Annabelle in her caseThe Warrens would almost certainly agree, but they saw demons everywhere they looked. Had they and others taken a point of view more like Colin Wilson’s and tried to see it from the spirit’s perspective, they might have found, as he did, that these entities usually return hostility with hostility, just like most humans and other animals. Both the priest who had the car accident and the young man who was killed had just challenged Annabelle‘s ability to harm anyone. If she was responsible for what happened to them, it was clearly a colossal overreaction on her part, but you don’t poke the supernatural bear.

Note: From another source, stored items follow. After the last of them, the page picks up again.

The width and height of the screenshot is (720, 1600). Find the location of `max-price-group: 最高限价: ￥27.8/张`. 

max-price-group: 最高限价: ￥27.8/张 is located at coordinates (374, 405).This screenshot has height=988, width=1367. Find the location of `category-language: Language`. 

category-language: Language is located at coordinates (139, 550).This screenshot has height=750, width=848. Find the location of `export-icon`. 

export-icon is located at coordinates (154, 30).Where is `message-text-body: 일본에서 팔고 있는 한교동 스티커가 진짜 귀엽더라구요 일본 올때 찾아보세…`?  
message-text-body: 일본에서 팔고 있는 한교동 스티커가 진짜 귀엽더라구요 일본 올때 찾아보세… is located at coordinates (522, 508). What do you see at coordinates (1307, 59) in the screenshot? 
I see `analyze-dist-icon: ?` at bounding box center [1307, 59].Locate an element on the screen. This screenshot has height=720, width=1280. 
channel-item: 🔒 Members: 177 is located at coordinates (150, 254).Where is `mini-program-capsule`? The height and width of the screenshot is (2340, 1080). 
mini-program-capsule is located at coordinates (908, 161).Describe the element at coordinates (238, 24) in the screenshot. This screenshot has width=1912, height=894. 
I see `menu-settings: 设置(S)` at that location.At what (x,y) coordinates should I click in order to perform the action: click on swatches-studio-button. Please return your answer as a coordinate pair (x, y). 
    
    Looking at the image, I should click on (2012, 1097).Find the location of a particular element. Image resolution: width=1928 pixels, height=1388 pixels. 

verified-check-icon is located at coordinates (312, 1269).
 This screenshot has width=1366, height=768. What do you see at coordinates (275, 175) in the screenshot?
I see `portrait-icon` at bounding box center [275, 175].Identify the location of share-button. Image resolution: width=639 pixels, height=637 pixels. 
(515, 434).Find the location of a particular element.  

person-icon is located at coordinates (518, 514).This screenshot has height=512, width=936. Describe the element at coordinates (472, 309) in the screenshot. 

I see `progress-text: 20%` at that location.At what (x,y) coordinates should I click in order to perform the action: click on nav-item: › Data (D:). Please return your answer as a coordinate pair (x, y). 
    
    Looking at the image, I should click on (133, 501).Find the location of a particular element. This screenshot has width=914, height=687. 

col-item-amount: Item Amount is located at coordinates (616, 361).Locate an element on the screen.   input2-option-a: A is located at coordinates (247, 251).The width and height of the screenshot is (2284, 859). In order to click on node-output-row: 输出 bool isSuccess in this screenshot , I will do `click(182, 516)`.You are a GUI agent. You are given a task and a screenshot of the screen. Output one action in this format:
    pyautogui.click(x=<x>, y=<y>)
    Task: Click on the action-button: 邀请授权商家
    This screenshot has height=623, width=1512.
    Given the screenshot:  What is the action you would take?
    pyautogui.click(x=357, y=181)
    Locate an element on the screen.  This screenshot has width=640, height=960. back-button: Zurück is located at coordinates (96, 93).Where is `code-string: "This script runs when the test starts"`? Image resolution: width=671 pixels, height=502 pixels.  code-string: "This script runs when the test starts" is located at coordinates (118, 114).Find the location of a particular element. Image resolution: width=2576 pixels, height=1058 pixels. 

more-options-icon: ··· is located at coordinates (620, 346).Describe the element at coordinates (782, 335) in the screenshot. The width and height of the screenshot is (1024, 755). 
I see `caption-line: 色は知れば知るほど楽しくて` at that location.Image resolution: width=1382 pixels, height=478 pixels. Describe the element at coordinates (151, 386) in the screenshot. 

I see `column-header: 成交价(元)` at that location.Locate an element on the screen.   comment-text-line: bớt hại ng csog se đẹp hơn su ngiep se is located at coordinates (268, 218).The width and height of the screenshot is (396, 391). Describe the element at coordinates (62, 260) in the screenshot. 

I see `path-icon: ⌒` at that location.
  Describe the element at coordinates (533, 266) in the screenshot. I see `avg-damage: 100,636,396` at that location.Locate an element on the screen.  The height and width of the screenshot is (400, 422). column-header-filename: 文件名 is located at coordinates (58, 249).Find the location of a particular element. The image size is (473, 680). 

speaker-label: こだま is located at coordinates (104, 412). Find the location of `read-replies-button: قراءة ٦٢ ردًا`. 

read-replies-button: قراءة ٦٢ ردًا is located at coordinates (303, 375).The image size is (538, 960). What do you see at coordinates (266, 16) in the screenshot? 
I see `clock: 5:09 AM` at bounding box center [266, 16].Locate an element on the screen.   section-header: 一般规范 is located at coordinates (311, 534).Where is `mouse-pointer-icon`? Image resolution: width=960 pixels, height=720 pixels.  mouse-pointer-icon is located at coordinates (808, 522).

Spirits that aren’t treated as evil invaders can be mischievous and even destructive at times, but Wilson found that in many cases things never got really nasty until people started taking measures to rid themselves of their unwanted guests. Exorcisms, he found, were a particularly bad idea in some cases and only made them angry. Some will take this as proof that these spirits were actually demons, but if that’s the case, then why didn’t the exorcisms work? Maybe it was because there was nothing demonic about them and they were offended at the implication.

While I do respect the Warrens’ sincerity and willingness to help, I also suspect that there was something of the showman in them that enjoyed playing the role of the heroes riding in to save the poor, frightened, confused victims of a ruthless demonic attack. I also gather that they sometimes brought along a small entourage of disciples and reporters on their investigations. If that’s true, it was unusual at the time and perhaps a bit revealing. Today, of course, they would have their own TV show, so maybe they were just ahead of their time.